“Para Adán, el paraíso era donde estaba Eva.” (Mark Twain)

Tras haber recorrido la isla de waiheke en bicicleta lo cual se volvió un poco más complicado de lo que habíamos planeado ya que la isla estaba compuesta por innumerables colinas que parecían no acabar.
La ruta transcurría por carreteras tranquilas que cortaban el paisaje bucólico en el que se encontraban como un pincel el silencio blanco del lienzo. El verde se extendía a ambos lados del camino punteado a veces por los pequeños puntos blancos que eran las ovejas, a veces marrones y negros que resultaban ser las vacas y cortados en la lejanía por el azul del mar.
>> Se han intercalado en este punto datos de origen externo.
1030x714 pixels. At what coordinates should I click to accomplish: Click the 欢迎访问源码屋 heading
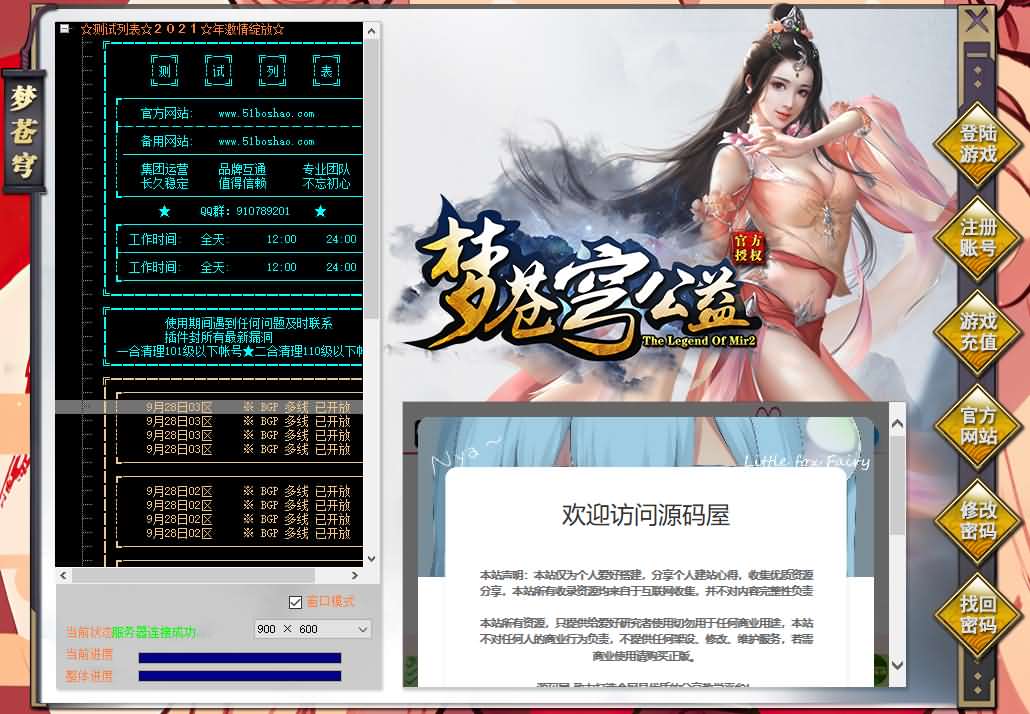click(645, 515)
A veces una tímida playa se postraba a lo largo del camino invitándote a bañarte y disfrutar del paraíso y otras, acantilados te mostraban su autoridad ofreciéndote la vista de la que se disfrutaba desde lo alto de estos.
Todo era perfecto excepto que íbamos en bicicleta, y ese paraíso nos demostró que no iba a ser fácil recorrerlo. Cada ascenso iba precedido de su inmediato descenso y viceversa, con lo que el camino se asemejaba a una montaña rusa. Esto hizo la rutina un poco más cansina de lo que esperábamos pero la belleza del paisaje y la armonía de la que podíamos disfrutar pagaba el déficit que el esfuerzo creaba.
El primer día alcanzamos el este de la isla donde a parte de las nombradas vistas pudimos disfrutar de un enclave para la práctica de escalada sin cuerda “Boulder” en unas rocas que parecían haber caído del cielo como si de lluvia se tratara. Tras la jornada decidimos hacer una clase de yoga durante el atardecer para relajar y acampar en un pequeño bosque que se situaba en la cima de la colina.
A la mañana siguiente volvimos a disfrutar de un no menos impresionante amanecer mientras desayunábamos al refugio del viento tras una de las nombradas rocas. 
De nuevo nos pusimos en camino hacia la batalla contra el desnivel y comenzamos nuestras subidas y bajadas que tras unas cuantas horas de pedaleo nos llevaron a una playa maravillosa en la que disfrutamos de una deliciosa comida, un baño y una siesta. Tras la siesta, otro baño y recolectar algunas almejas frescas de la playa para preparar una cena y encaminarnos de nuevo a la gran ciudad. 
En el camino, antes de llegar al ferri, decidimos hacer una parada para comprar un delicioso helado antes de despedirnos del nombrado enclave. 
Sin duda otra excursión exitosa a los alrededores de Auckland, como no podía ser de otra manera en Nueva Zelanda.